EXERCISE DESCRIPTION — Once the pictures are removed, reproduce what is left of the data below exactly.

DATA —
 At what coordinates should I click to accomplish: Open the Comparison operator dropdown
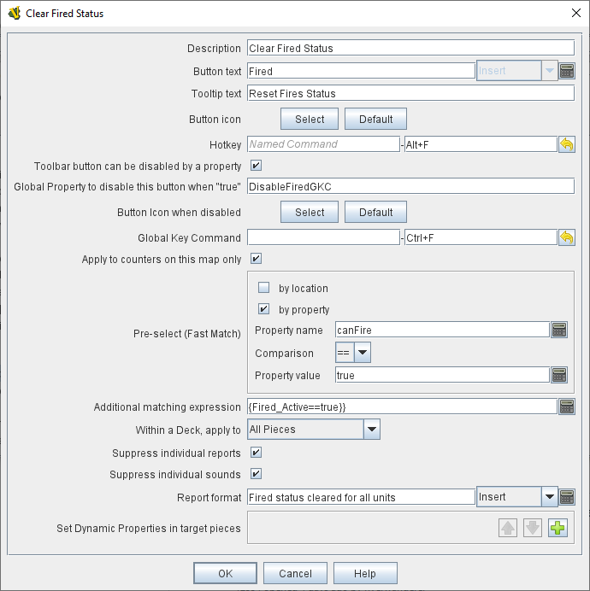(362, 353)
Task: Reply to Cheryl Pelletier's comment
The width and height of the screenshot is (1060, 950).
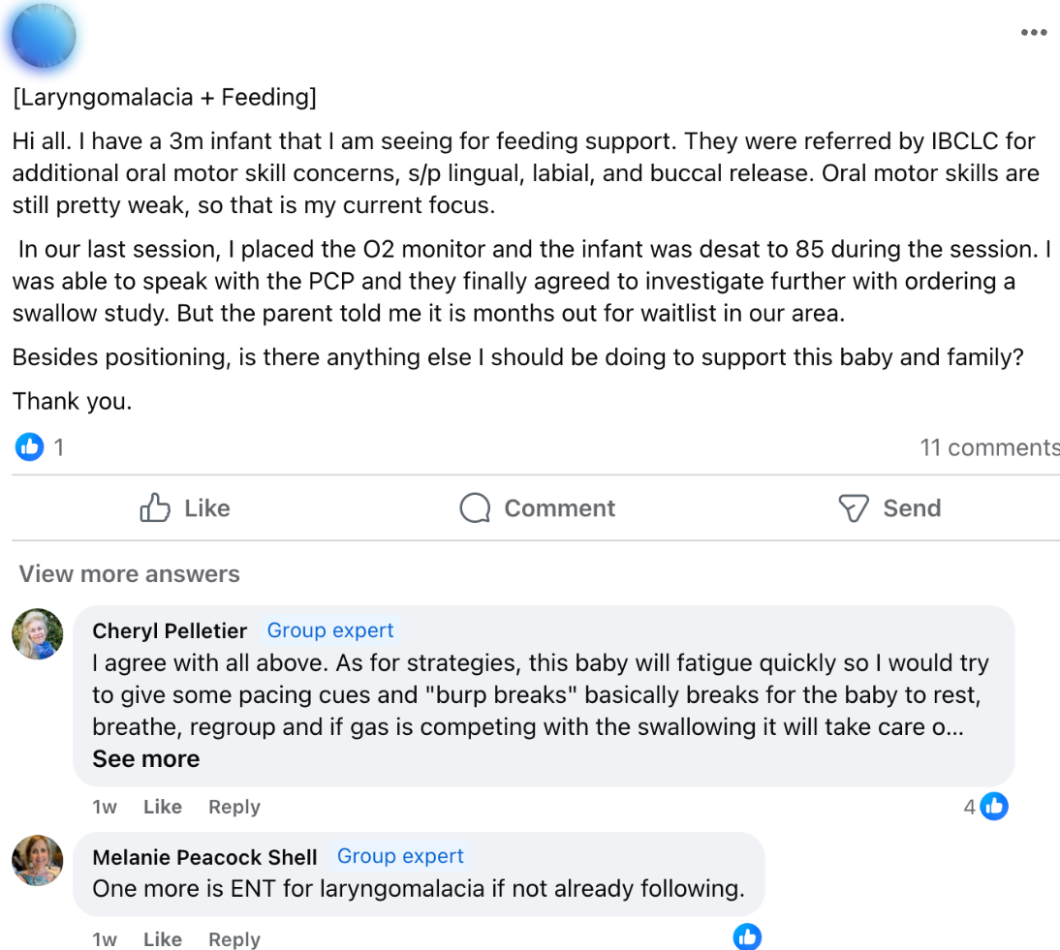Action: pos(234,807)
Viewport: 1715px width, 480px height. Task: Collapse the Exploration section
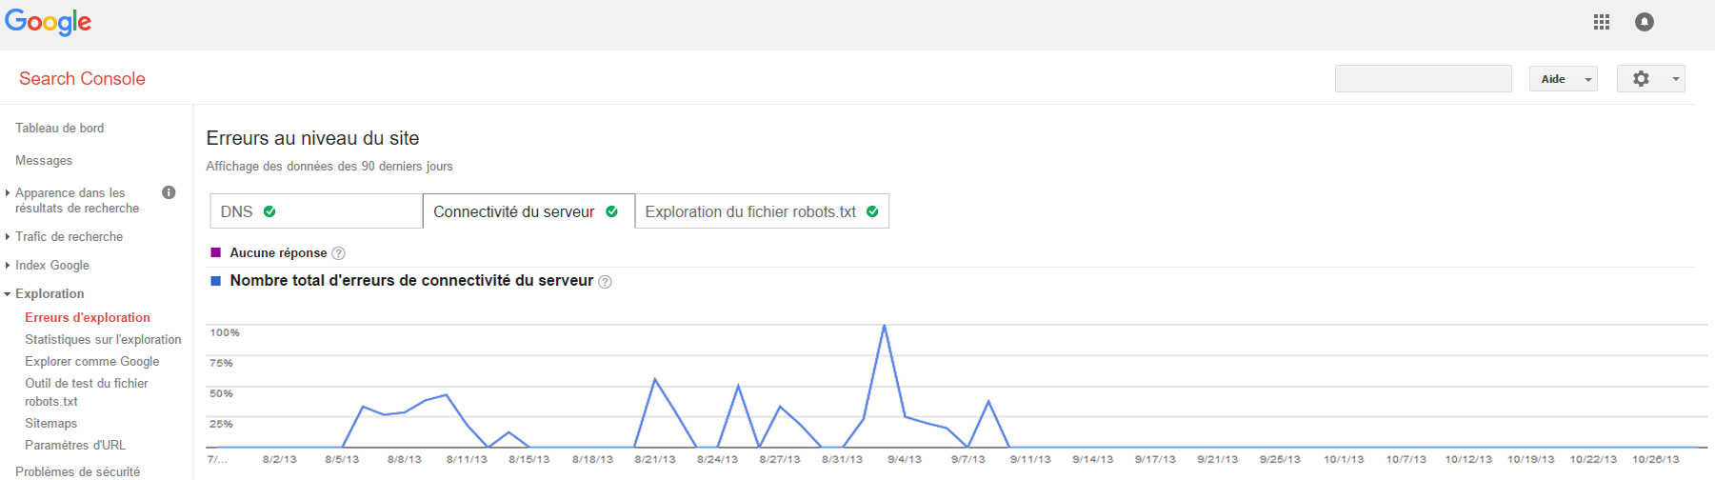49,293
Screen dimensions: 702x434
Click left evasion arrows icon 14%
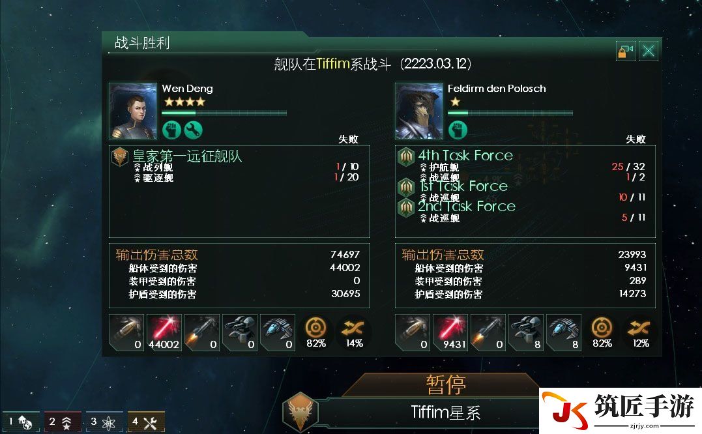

TASK OUTPUT —
 At what coordinates should I click to accomplish: Open the Comparison operator dropdown
(362, 353)
Task: Reply to Cheryl Pelletier's comment
The width and height of the screenshot is (1060, 950).
Action: pos(234,807)
Viewport: 1715px width, 480px height. Task: Collapse the Exploration section
49,293
Screen dimensions: 702x434
Click left evasion arrows icon 14%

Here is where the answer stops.